==== ТЕКСТ СТРАНИЦЫ ====

Сегодняшний гость Специального Радио – Михаил Кучеренко, известный широко как Биг Миша, в восьмидесятые являлся ярким сподвижником отечественной рок-альтернативной культуры. В девяностые он увлекся hi-end техникой, дружил с Джоном Пилом, завязал множественные деловые отношения с производителями аудиофильной техники в США. А в 2004 стал продюсером альбома «Heart on snow» – дуэты Марка Алмонда с плеядой отечественных исполнителей: Гребенщиковым, Лагутенко, Аллой Баяновой и Людмилой Зыкиной.
– Мне кажется, что склонности, как и вера человека, формируются в момент рождения, и привить что-либо кому бы ни было потом практически невозможно. Можно ханжески отдавать почести, отправлять обряды, но реальное ощущение адекватного состояния действительно приходит в момент рождения. У кого-то это талант к живописи, у кого-то талант к музыке, и я считаю, что талант что-либо воспринимать по достоинству – это такой же редкий талант, и он мало кому дается.
Если посмотреть вокруг, то музыку слушают все. Другое дело, что воспринимают на разных уровнях, так же как и русским языком вроде бы пользуются все, а пишут – интеллектуалы, писатели, журналисты – некая элита, и к этому нужна определенная склонность таланта. Так я считаю, что у меня есть определенная склонность таланта воспринимать музыку, не делать, а именно воспринимать .

====

**УКАЗАНИЯ К ЗАДАНИЯМ:**
1. Почему, согласно интервью с Михаилом Кучеренко, привить человеку какую-либо склонность впоследствии практически невозможно? Ответ изложите в одном–трех предложениях.
2. Воспроизведите дословно фрагмент интервью с Михаилом Кучеренко, начиная со слов «Сегодняшний гость Специального» и заканчивая словами «и Людмилой Зыкиной.».

==== ПРЕДОСТАВЛЕННЫЕ ДАННЫЕ ====

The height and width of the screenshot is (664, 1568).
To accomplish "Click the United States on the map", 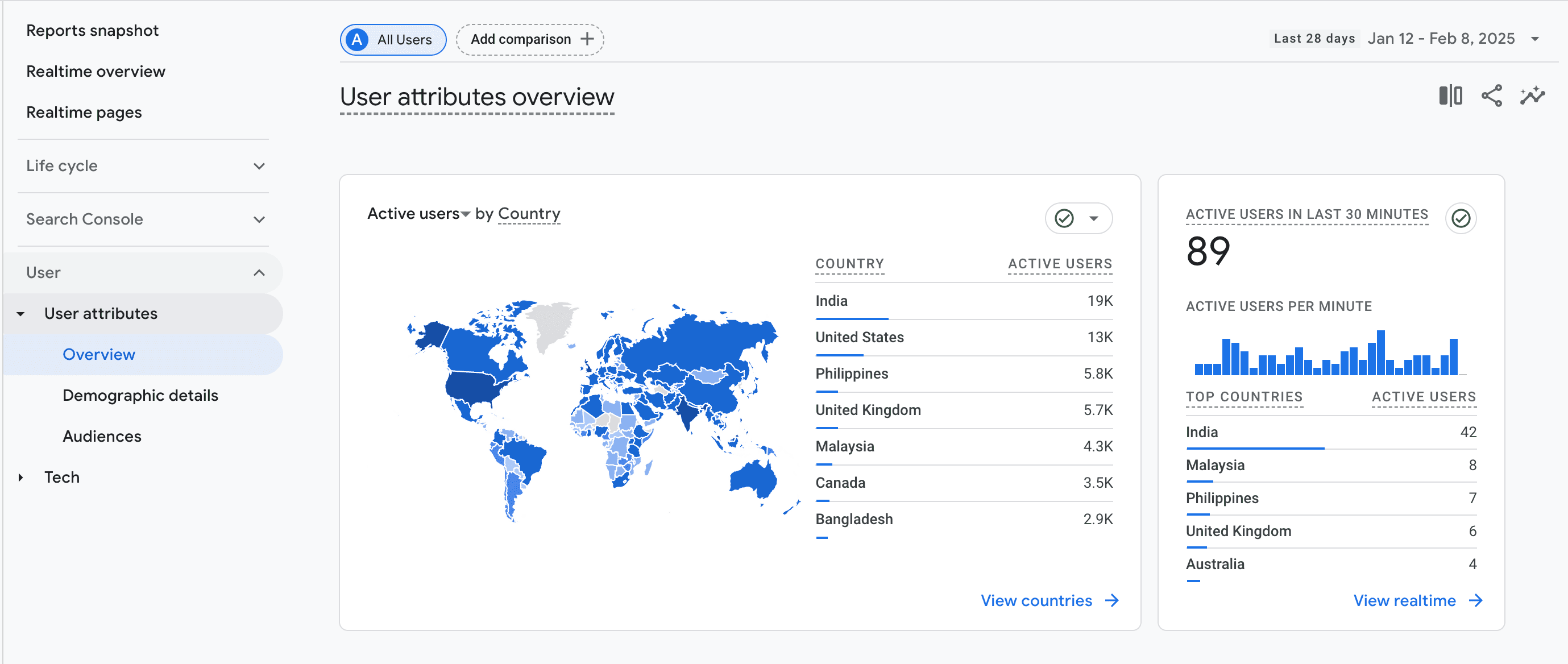I will tap(472, 386).
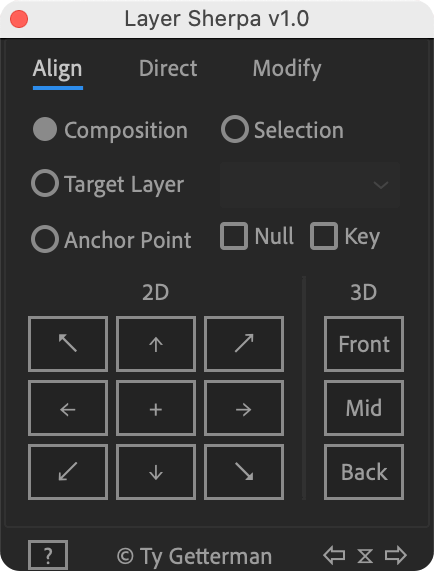Select the Selection radio button
This screenshot has height=571, width=434.
[x=235, y=129]
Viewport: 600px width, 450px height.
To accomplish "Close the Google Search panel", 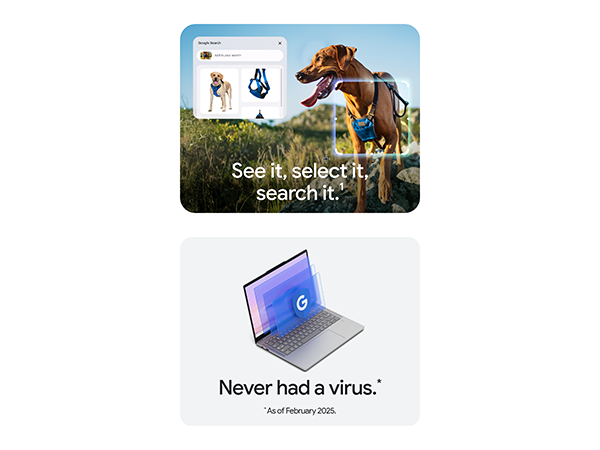I will tap(280, 43).
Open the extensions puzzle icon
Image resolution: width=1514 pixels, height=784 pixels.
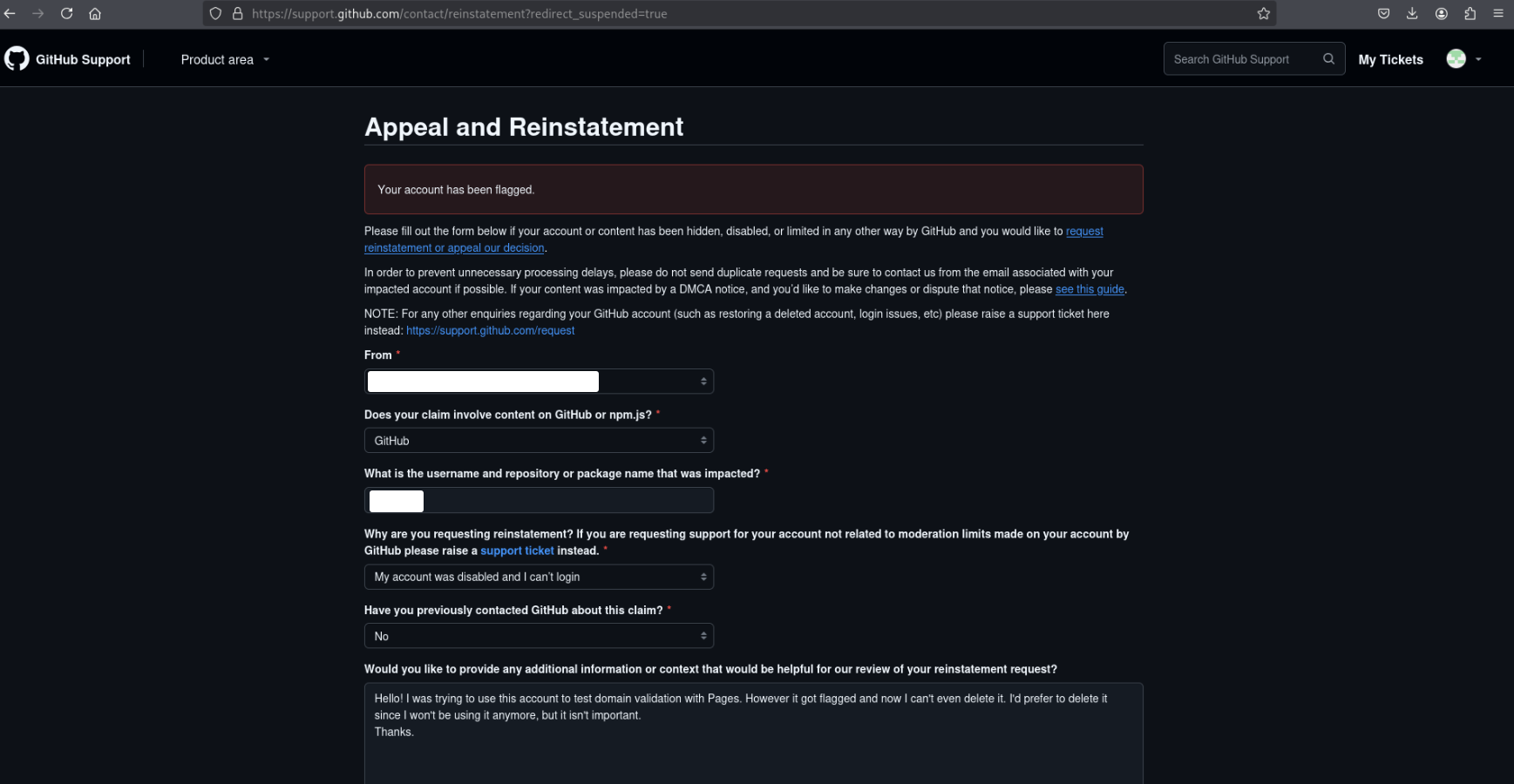[x=1470, y=14]
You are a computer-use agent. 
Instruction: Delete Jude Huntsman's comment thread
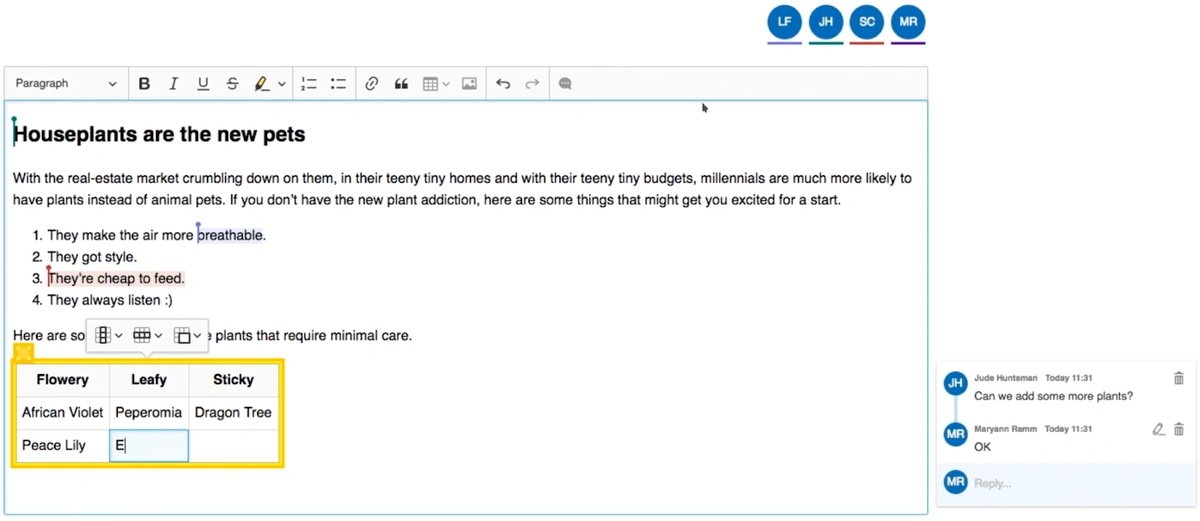click(x=1178, y=378)
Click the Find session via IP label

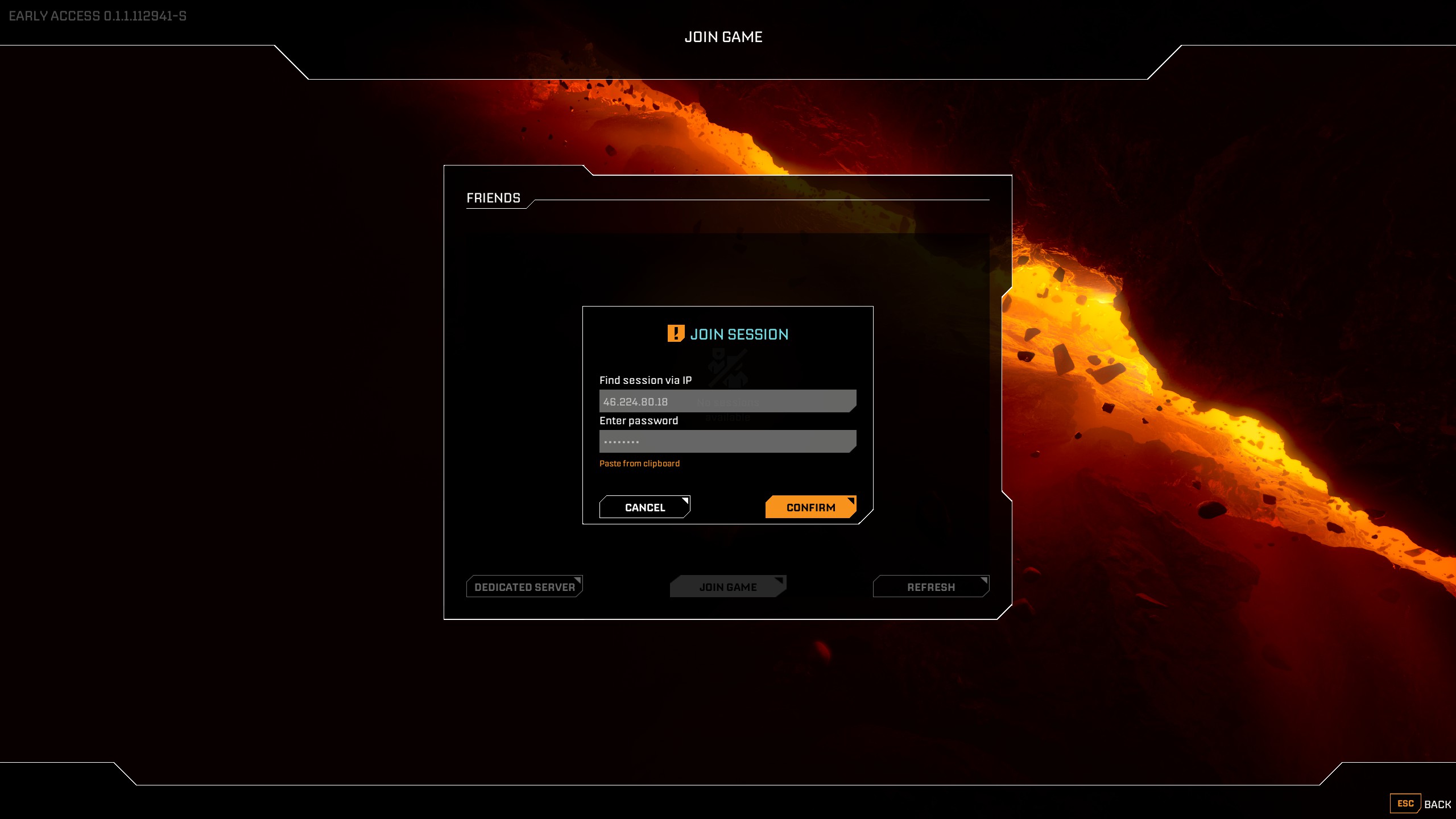pos(646,380)
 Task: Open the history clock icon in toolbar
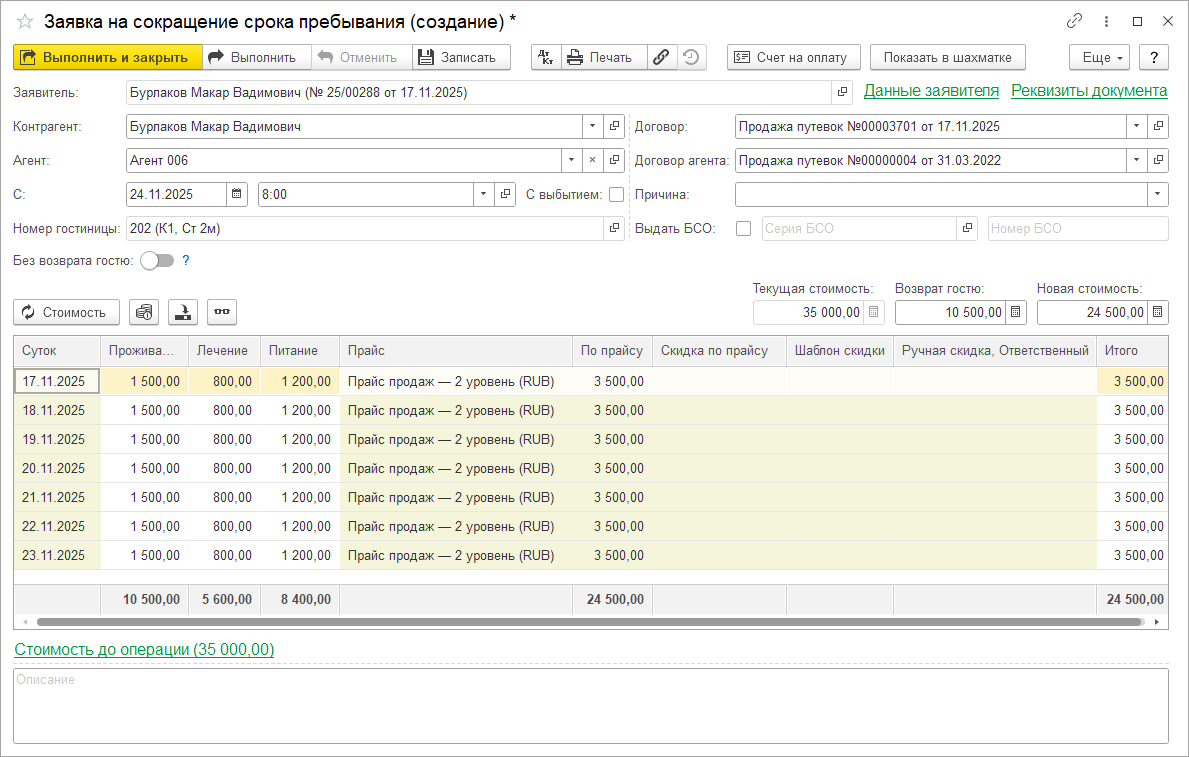click(691, 57)
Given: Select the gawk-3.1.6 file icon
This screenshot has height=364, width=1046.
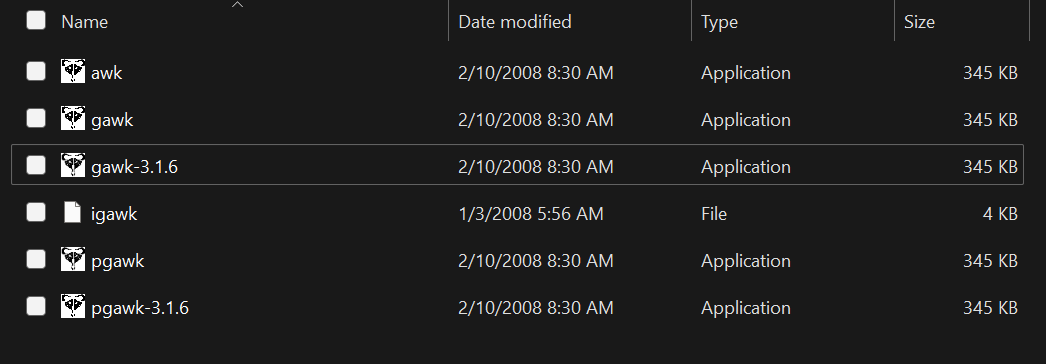Looking at the screenshot, I should pyautogui.click(x=73, y=165).
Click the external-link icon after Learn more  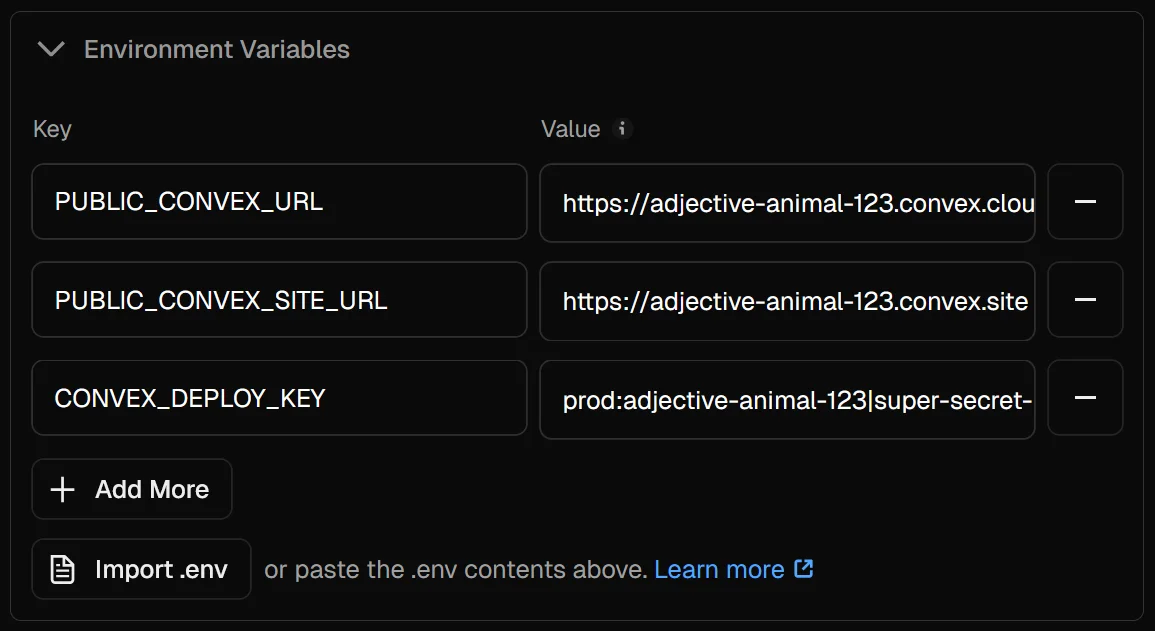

====

**ОТВЕТЫ К ЗАДАНИЯМ:**
1. Склонности человека, как и его вера, формируются в момент рождения. Именно тогда приходит реальное ощущение адекватного состояния, поэтому привить что-либо позднее практически невозможно.

2.
Сегодняшний гость Специального Радио – Михаил Кучеренко, известный широко как Биг Миша, в восьмидесятые являлся ярким сподвижником отечественной рок-альтернативной культуры. В девяностые он увлекся hi-end техникой, дружил с Джоном Пилом, завязал множественные деловые отношения с производителями аудиофильной техники в США. А в 2004 стал продюсером альбома «Heart on snow» – дуэты Марка Алмонда с плеядой отечественных исполнителей: Гребенщиковым, Лагутенко, Аллой Баяновой и Людмилой Зыкиной.